Cass wracked her brains, trying to remember.

Sonja Holland. That had been it. The one with the silkiest, jet black hair and ivory skin. She’d been his first kill, and right now she was buried less than five yards away. Why did Cass think it had been Sonja’s voice she’d heard in her head? It wasn’t as though she even knew what the other woman sounded like, was it? Maybe she’d seen pictures of the first girl on social media or on the news, but she didn’t think she’d ever heard her speak.

It was ridiculous to even consider the possibility. This was just a case of her over-active imagination playing in the dark and conjuring ghosts. There was no such thing as ghosts—she’d decided that for herself a long time ago. If ghosts, just like aliens and other mythical creatures, were real, they’d have been caught on camera by now. Maybe thirty years ago, before everyone carried video cameras in their pockets, she might have believed, but now there was no way the paranormal existed. Something would have been definitively proven by now. Humans were blood and bone and flesh, and that was all. When they were gone, they were gone.

She needed to stop getting so spooked out and focus on facts. The dead couldn’t hurt her—it had been the living that had done that.

In the sky above, another lightning bolt forked across the sky, illuminating her prison.

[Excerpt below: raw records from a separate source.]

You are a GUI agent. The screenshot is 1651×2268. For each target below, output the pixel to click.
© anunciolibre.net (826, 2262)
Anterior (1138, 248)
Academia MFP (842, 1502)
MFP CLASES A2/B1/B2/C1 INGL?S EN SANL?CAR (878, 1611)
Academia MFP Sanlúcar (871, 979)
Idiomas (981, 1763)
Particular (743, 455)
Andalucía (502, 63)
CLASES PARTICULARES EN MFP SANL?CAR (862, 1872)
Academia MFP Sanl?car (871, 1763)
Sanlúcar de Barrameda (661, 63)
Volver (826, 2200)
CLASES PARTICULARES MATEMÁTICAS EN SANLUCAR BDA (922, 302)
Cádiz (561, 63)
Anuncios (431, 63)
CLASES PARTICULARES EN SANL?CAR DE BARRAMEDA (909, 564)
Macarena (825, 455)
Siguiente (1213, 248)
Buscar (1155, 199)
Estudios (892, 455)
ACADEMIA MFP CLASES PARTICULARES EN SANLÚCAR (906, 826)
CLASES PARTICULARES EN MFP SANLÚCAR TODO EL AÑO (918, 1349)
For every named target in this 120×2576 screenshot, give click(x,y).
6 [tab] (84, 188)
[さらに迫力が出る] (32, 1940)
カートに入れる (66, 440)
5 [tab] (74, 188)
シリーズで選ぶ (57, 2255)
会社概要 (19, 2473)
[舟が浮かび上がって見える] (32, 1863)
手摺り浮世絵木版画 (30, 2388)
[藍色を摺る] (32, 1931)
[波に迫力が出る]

Moments later, it was followed by a second boom, roll, and crack of thunder.

Ghosts and the dark might not be able to hurt her, but lightning could. While she wasn’t out in the open, and this tree was one of thousands, somewhere in the back of her mind, the knowledge that lightning was attracted to metal popped into her head. Was that true? Could the metal chain act as some kind of conduit to the lightning and attract it to this particular tree instead of one of the others? The lightning might strike, and either kill her or badly burn her, or else it could hit the canopy of the trees and send huge branches down to crush her beneath.

The sky lit up once more, shortly followed by a crack of thunder, and Cass discovered she was no longer afraid of imagined ghosts, but was instead afraid of the very real thunderstorm. There was barely any time between the lightning and the thunder, which meant it was right on top of her. The rain continued to pelt down, striking her face and shoulders as she stared up into the sky, catching glimpses of the flashes between the branches of the trees above.

There was nothing she could do to stop the storm.

Remembering that lightning tended to hit things that were taller, all she could think to do to protect herself was hunker back down against the tree trunk. She edged the chain down the trunk, as low as it could get, and then curled up with her chained feet beneath her body, hoping the position would protect that particular piece of metal from the storm. She couldn’t do anything about her hands, however, and they remained elevated, near her head, since the chain wasn’t wide enough to allow her to pull it all the way down to the ground.

A leaf bent under the weight of the rainwater and spilled its load directly down the back of her neck. She gasped in shock and huddled in further, wishing she had shelter.

Wishing she was any place other than where she was right now.